ImpulseGamer praised the first episode for the handling of the pacing but feared that Akito might come across as a brooding archetype based on his quiet personality which contrasts his insanity when fighting; The fight scenes were received positively from ImpulseGamer. Kotaku commented on the series' narrative positively, commenting on the philosophy that Akito suffers in regards to wanting to die which is rivaled by how Leila instead wants him to embrace the concept of living, an ideal that was briefly explored Lelouch of the Rebellion through Suzaku's being ordered to live. Meanwhile, Leila was compared with Lelouch, seeing the heroine as her counterpart for rejecting the idea of becoming a criminal or obtaining life in contrast to Lelouch's life across the television series and his resurrection. In conclusion, they felt that the series' narrative made the franchise more complex for dealing more with the grey morality. Despite the character's nature and dark narrative, Sumikai enjoyed the Wyverns' rest as it helps to see a calmer side of themselves most notably the loner Akito or the rebellious Ashley. The Fandom Post agreed but still found the characters enjoyable as well as the handling of the pacing and how complex is Akito when seen properly. Besides Akito's past and how it is portrayed in the story, The Fandom Post found his growing relationship with Leila as one of the OVA's strongest point to the point Leila often feels as a more central character.

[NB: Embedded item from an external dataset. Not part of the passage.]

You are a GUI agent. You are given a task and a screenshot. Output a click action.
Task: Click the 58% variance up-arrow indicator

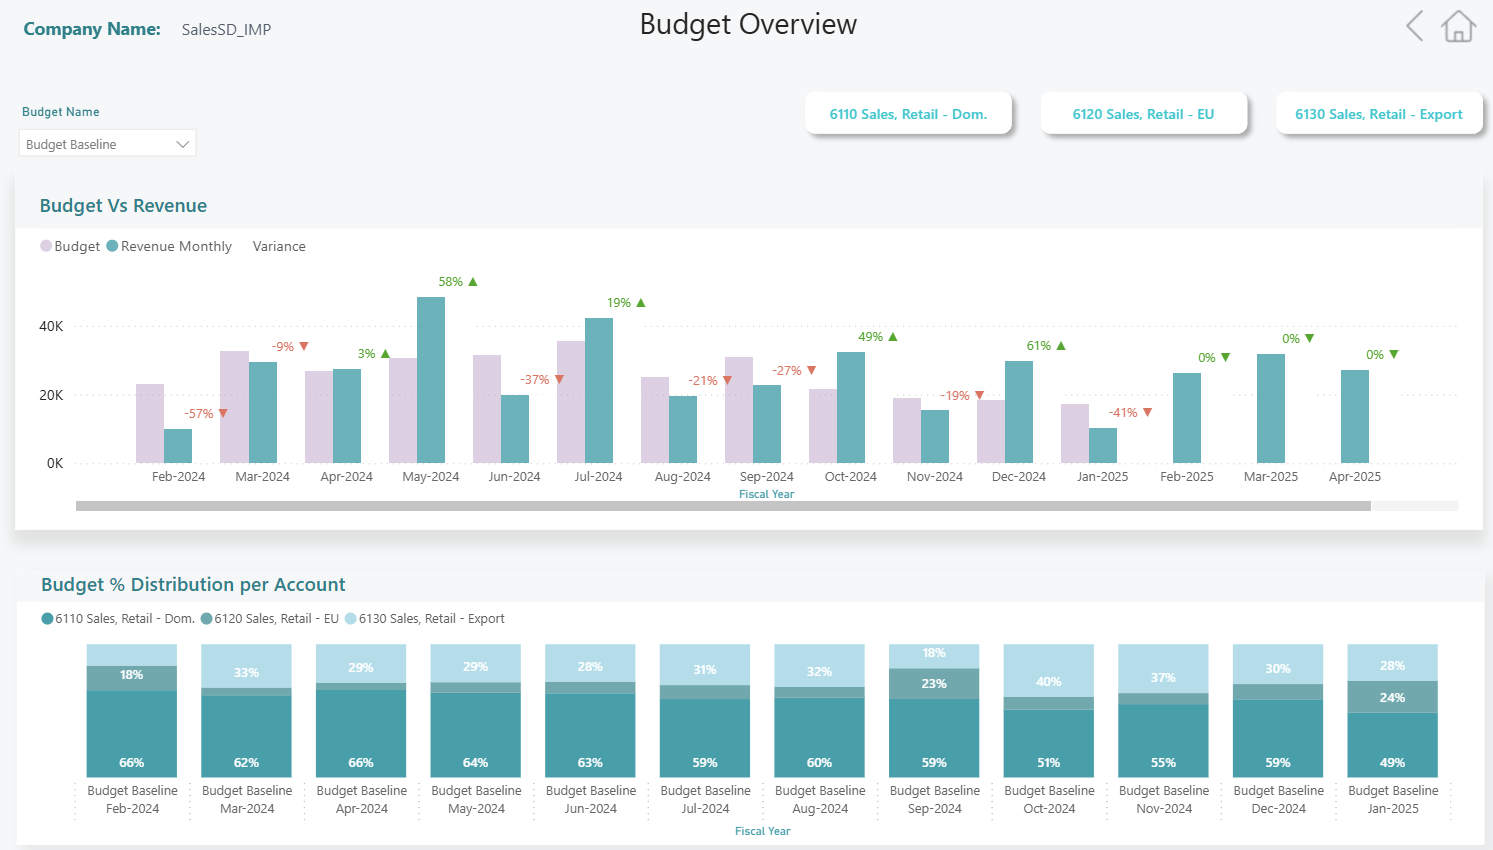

Otaku USA felt the series' beginning to be nihilist for the handling of Shin Hyuga as the main villain but felt latter episodes were more entertaining for developing his brother but at the same time in a too simplistic way despite the franchise's fame for focusing on politics. Anime News Network was more critical to the OVA, finding it to lack the appeal of the original series due to the different staff working on it, mostly due to Akane's works in general. Despite criticizing the character focused scenes on Akito, Anime News Network enjoyed the handling of latter scenes, due to how properly he is developed. As a result, the reviewer found that Akito the Exiled is more striking on its own rather than as a Code Geass spin-off.

For the finale, Japaniac praised the fight scenes, most notably the one between the two Hyuga brothers. Besides their fight, the reviewer was amazed by how the staff focuses on their past and how was their relationship. Another relationship found appealing by the site was the one of Akito and Leila due to how they become connected by the power of Geass and develop a romantic bond. Although he found the ending appealing, Japaniac commented that there were still some parts from the narrative left to be explored and that the inclusion of Lelouch and Suzaku in the ending could only be understood by returning fans. Kotaku criticized the handling of the mechas' animation for being too different from the Knightmares from the television series. Japaniac still enjoyed the choreography given to the Knightmare fights. Sumikai enjoyed the fights but at the same time felt that they were overshadowed by how the soldiers use tactics rather than direct combat to take the advantage. Anime News Network also criticized the English dub of most of the European characters as they use a poor accent when talking as well as the use of CGI.